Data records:
● ● ●
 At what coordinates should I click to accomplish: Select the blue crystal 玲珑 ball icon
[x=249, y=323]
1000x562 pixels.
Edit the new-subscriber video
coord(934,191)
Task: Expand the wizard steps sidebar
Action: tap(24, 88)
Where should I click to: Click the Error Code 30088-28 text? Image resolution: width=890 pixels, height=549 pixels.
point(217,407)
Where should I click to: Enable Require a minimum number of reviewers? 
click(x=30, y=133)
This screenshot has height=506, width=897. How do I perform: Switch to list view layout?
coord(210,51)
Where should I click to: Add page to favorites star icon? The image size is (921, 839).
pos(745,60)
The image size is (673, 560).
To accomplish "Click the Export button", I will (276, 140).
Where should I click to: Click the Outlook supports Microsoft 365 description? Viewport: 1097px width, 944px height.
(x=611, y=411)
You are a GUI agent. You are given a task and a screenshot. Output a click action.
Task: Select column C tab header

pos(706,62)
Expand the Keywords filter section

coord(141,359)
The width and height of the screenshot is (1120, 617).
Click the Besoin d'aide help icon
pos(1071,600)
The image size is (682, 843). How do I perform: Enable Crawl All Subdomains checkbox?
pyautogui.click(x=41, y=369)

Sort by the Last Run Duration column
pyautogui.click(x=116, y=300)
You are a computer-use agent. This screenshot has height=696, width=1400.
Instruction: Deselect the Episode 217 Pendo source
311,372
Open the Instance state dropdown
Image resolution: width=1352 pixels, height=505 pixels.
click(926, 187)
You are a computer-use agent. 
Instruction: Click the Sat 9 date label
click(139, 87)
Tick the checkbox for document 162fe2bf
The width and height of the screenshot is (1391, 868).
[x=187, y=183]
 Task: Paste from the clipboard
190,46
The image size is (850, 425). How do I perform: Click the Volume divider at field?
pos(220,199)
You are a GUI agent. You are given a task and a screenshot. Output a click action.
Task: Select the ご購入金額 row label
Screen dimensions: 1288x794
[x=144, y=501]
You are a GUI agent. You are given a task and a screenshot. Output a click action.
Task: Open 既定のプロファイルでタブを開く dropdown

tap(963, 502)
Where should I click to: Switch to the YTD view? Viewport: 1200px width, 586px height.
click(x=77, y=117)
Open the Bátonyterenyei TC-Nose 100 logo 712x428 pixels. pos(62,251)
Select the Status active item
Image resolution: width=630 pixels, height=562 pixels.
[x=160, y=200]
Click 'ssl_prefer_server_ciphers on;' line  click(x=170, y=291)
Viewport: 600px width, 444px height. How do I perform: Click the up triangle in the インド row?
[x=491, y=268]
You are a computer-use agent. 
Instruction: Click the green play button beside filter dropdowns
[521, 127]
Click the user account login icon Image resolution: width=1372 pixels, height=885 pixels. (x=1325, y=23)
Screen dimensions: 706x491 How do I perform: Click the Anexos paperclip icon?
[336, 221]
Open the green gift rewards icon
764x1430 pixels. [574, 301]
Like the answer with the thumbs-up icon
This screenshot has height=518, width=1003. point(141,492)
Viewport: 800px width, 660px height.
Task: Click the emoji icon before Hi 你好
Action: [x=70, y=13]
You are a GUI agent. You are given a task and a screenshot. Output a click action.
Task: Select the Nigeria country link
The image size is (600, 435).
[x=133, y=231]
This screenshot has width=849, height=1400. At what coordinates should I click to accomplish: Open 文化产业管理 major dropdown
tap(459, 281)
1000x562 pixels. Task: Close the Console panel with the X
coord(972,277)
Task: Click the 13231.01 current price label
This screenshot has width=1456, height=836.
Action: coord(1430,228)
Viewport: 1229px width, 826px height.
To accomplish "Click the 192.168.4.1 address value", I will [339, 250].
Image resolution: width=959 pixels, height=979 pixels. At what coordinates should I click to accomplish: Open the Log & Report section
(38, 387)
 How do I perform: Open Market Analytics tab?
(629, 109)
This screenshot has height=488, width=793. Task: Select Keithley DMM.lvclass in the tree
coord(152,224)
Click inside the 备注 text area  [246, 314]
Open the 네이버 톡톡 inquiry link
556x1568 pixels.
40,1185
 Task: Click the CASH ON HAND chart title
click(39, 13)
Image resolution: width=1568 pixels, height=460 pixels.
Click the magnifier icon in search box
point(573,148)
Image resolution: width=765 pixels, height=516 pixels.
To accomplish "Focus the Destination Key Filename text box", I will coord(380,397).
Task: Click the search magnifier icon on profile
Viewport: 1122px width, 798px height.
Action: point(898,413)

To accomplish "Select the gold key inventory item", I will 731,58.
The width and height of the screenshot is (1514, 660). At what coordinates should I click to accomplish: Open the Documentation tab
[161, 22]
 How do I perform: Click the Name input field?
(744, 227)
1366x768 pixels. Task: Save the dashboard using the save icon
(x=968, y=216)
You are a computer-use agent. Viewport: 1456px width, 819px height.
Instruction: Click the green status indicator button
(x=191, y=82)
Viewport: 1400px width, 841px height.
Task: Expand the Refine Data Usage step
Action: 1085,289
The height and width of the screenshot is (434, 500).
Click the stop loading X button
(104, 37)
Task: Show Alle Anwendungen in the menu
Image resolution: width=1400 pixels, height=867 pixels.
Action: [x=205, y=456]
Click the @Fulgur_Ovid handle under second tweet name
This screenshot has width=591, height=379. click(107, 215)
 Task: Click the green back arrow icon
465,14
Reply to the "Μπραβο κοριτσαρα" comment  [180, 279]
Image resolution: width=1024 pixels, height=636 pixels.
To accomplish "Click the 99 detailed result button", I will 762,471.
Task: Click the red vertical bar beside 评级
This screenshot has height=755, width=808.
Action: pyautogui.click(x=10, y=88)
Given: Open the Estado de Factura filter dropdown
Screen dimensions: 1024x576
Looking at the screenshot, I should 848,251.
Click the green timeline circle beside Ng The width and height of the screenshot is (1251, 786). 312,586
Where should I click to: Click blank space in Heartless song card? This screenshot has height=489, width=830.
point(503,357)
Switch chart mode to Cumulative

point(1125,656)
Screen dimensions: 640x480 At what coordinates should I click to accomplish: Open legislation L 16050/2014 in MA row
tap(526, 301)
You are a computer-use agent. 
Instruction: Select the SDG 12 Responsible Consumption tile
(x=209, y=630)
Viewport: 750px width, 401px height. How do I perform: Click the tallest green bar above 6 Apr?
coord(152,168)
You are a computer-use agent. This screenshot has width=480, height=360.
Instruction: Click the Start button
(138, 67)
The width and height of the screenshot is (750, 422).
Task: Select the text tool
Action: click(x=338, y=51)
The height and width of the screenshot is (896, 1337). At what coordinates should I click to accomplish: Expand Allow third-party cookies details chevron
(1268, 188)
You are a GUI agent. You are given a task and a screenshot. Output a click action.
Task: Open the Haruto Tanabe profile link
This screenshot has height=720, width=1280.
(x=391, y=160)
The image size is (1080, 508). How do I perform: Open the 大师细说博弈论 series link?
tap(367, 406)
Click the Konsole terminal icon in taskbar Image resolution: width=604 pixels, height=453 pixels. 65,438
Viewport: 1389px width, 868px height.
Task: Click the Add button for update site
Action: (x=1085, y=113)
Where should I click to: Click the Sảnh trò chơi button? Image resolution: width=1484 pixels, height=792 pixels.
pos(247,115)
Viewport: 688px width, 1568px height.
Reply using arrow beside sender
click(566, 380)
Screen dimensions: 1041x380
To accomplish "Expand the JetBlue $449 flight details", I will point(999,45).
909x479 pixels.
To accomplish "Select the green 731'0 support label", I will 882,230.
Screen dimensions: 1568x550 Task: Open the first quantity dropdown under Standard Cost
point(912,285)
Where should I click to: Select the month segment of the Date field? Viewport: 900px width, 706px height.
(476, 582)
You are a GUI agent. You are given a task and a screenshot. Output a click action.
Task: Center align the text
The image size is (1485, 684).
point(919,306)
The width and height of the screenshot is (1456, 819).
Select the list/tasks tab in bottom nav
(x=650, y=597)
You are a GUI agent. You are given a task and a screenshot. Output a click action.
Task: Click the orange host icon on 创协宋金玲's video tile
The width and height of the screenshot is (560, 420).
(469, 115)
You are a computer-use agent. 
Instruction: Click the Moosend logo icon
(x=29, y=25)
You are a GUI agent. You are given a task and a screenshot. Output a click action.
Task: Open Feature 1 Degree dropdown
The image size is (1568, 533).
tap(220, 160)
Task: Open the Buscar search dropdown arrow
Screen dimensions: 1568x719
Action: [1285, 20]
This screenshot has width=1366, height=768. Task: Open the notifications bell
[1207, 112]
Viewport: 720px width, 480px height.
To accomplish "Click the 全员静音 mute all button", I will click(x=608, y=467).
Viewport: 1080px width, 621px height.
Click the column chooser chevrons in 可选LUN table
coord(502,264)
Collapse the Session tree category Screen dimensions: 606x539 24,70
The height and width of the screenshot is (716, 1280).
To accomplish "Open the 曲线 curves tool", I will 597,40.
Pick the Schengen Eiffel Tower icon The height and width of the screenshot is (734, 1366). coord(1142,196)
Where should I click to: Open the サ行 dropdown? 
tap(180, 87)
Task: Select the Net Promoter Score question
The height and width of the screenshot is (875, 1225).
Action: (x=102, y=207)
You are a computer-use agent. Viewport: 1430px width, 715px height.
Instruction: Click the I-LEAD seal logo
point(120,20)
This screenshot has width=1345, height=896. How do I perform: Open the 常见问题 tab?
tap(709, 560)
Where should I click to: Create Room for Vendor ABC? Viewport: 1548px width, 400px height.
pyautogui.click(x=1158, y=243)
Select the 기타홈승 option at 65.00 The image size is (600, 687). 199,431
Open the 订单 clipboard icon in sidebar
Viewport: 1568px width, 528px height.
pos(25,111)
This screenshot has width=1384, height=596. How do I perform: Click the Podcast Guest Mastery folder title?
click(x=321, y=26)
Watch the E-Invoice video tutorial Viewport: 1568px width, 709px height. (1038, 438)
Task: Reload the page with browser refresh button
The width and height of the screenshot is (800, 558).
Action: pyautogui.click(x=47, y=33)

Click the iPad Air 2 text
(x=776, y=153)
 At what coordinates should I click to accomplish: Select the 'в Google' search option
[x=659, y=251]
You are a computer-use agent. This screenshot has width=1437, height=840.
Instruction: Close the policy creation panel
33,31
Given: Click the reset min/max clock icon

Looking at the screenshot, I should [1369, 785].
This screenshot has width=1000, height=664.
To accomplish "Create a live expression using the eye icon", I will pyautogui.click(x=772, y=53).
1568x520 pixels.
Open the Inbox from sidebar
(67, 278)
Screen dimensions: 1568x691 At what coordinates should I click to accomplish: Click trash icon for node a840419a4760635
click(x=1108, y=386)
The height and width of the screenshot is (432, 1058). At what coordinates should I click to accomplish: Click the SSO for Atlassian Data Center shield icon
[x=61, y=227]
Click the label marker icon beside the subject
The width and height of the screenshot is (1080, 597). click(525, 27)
● ● ●
> Aim of the exercise
Copy out the entries exactly. Begin at the first line and end with the line that has "Tick the checkbox for document 162fe2bf".

> The answer
 At what coordinates should I click to accomplish: Select the blue crystal 玲珑 ball icon
[x=249, y=323]
1000x562 pixels.
Edit the new-subscriber video
coord(934,191)
Task: Expand the wizard steps sidebar
Action: tap(24, 88)
Where should I click to: Click the Error Code 30088-28 text? Image resolution: width=890 pixels, height=549 pixels.
point(217,407)
Where should I click to: Enable Require a minimum number of reviewers? 
click(x=30, y=133)
This screenshot has height=506, width=897. How do I perform: Switch to list view layout?
coord(210,51)
Where should I click to: Add page to favorites star icon? The image size is (921, 839).
pos(745,60)
The image size is (673, 560).
To accomplish "Click the Export button", I will (276, 140).
Where should I click to: Click the Outlook supports Microsoft 365 description? Viewport: 1097px width, 944px height.
(x=611, y=411)
You are a GUI agent. You are given a task and a screenshot. Output a click action.
Task: Select column C tab header

pos(706,62)
Expand the Keywords filter section

coord(141,359)
The width and height of the screenshot is (1120, 617).
Click the Besoin d'aide help icon
pos(1071,600)
The image size is (682, 843). How do I perform: Enable Crawl All Subdomains checkbox?
pyautogui.click(x=41, y=369)

Sort by the Last Run Duration column
pyautogui.click(x=116, y=300)
You are a computer-use agent. This screenshot has height=696, width=1400.
Instruction: Deselect the Episode 217 Pendo source
311,372
Open the Instance state dropdown
Image resolution: width=1352 pixels, height=505 pixels.
click(926, 187)
You are a computer-use agent. 
Instruction: Click the Sat 9 date label
click(139, 87)
Tick the checkbox for document 162fe2bf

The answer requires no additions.